Vivimos, se dice por doquier entre opositores, el momento más deprimente, una cruel jugada del destino que nos transformó en un santiamén, por vilezas de la tiranía y pecados nuestros, de una mayoría altiva en un triste e indigesto caldo morado. La peor de las circunstancias que hemos vivido en esta larga y cruel enfermedad, dicen muchos. Se habla poco de política, ¿para qué? Facebook, recinto de corazones de clase media, ha vuelto a ser mayoritariamente jardín para cumpleaños felices y consejos para bienvivir.
Para ser más sintético y menos emotivos, digamos que sí, que vivimos una situación de desconcierto ante una realidad extraordinariamente incoherente. A título de consuelo, digamos que el mundo de hoy vive en una atmósfera parecida, con muchos matices, claro –los daneses comen a gusto y son felices, los yemenitas mueren de hambre y se masacran–, pero en el que se llega a predecir a menudo hasta el próximo fin de la especie humana, y esta vez no lo dicen el charlatán de Nostradamus ni los carajitos de Lourdes, sino premios Nobel de ciencia, y ello básicamente por nuestras poderosas bombas y nuestras desmesuras ecológicas, Donald Trump añadido. Habría que hablar aquí de la posverdad, el terrorismo, las alienaciones de la riqueza, las desigualdades, las migraciones de los condenados de la tierra, el populismo y el neofascismo, nuestra pulsión de muerte… pero lo dicho basta para tratar de aliviar en algo la prostituida identidad nacional.
En ocasiones similares suelen usarse expresiones destinadas a superar el duelo y a propiciar la reanudación del combate. Ahora la llaman resilencia (sic). Ya se pueden imaginar: solo un tropiezo, el gobierno agoniza en el fondo, la libertad siempre triunfa, somos un gran pueblo… y dele no más. Si para algo le sirven, cómprelas. También vale irse a Miami o refugiarse en el espíritu, que es “demasiado grande para el mundo”, decían los románticos. Pero si quiere simplemente seguir en esta demasiado laboriosa empresa, llena de abominables trampajaulas, ciertamente, pues no queda más remedio que tratar de pensar y actuar con la mayor racionalidad política posible, lo que quiere decir, formulando estrategias correctas que alcancen los fines que postulan.

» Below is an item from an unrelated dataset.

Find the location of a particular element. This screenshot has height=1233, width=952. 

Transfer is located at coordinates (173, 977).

Pienso, por el momento, que hay un problema inmediato a enfrentar que son las próximas elecciones y, sobre todo, algunas de sus previsibles consecuencias. Es realmente difícil barruntar qué va a pasar en ese pandemónium. La oposición va dividida, y siento que los partidos más grandes, o menos pequeños, cuya posición hago mía, han moderado su vocería sobre su no participación, la palabra abstención como que nunca suena muy bien. Y han crecido los votófilos de muy variadas cepas. Partidos de la MUD abiertamente enfrentados a la “línea”; municipalistas militantes independientes muy respetables que de verdad no creen en eso de ceder espacios, jamás; oportunistas por montón… Pero también el gobierno va fragmentado como nunca, lo que indica varias otras cosas sobre su cohesión interna. ¿Quién quita, entonces, que la suma de la abstención y los variopintos votantes opositores, aunado a los daños menores al PSUV de sus microsocios díscolos, no dé un número algo reanimador para la depresión opositora?

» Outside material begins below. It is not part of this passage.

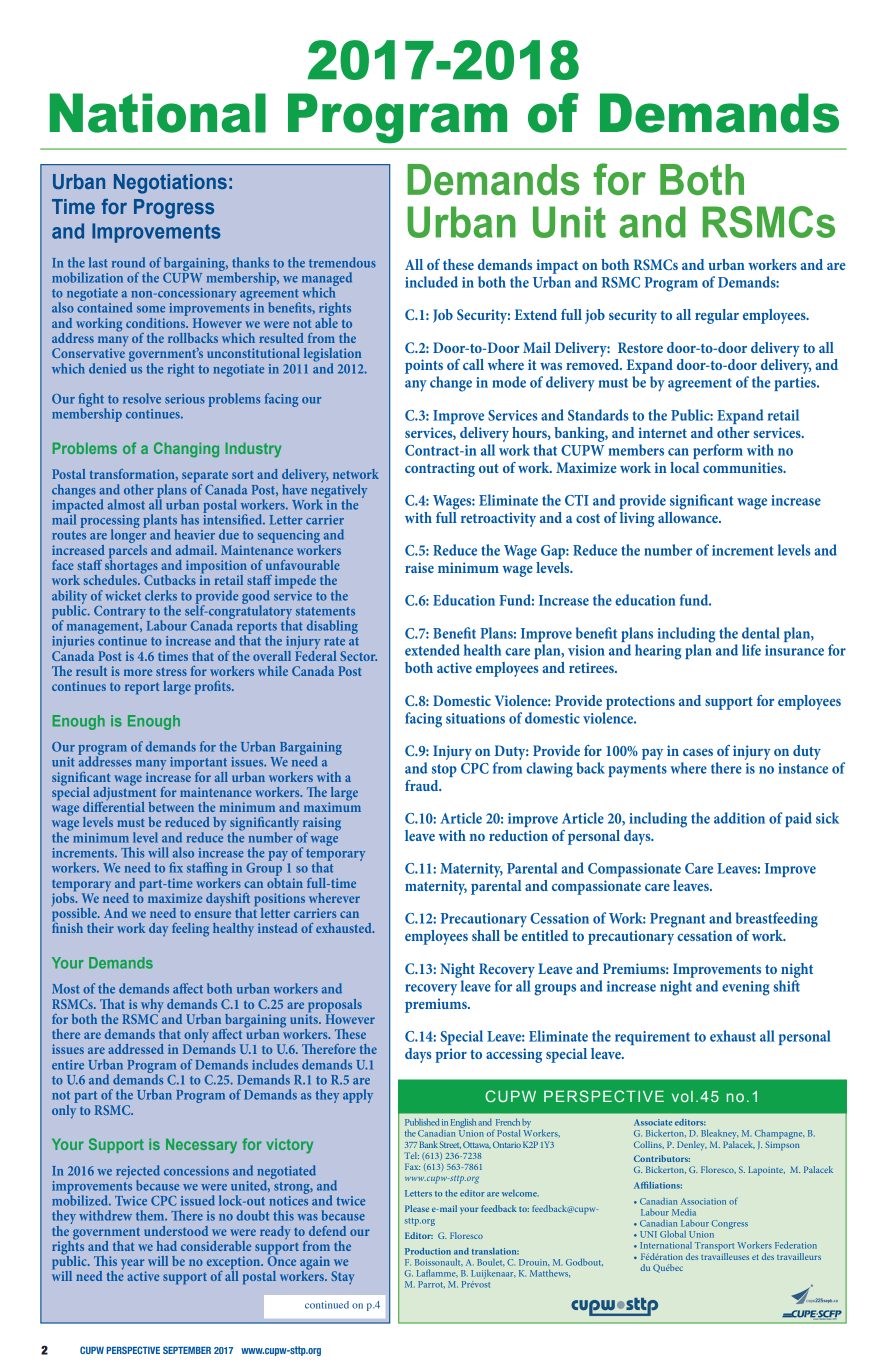  I want to click on perform, so click(718, 451).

Ahora bien, sea lo que sea, consumadas las elecciones, con todo y reverencias a la constituyente, habrá que replantearse la unidad y, en especial, mirando las primarias y la elección presidencial que puede ser adelantada. Es obvio que el criterio unificador debe ser ahora muy amplio, laxo, cada quien en lo suyo y nos vemos para… dadas las heridas recientes. Al menos si se quiere tener un solo candidato para esa competencia decisiva, lo cual parece fundamental. Si ese es el objetivo, más allá de que haya quienes tienen ominosas cartas escondidas, bien valdría la pena empezar a moderar la violencia entre las partes opuestas. No olvidar, no es ajeno a ello, que se supone que la presión internacional es la palanca mayor para lograr adecentar el chiquero del CNE. Y recordar la calle, donde viven el sufrimiento y la ira.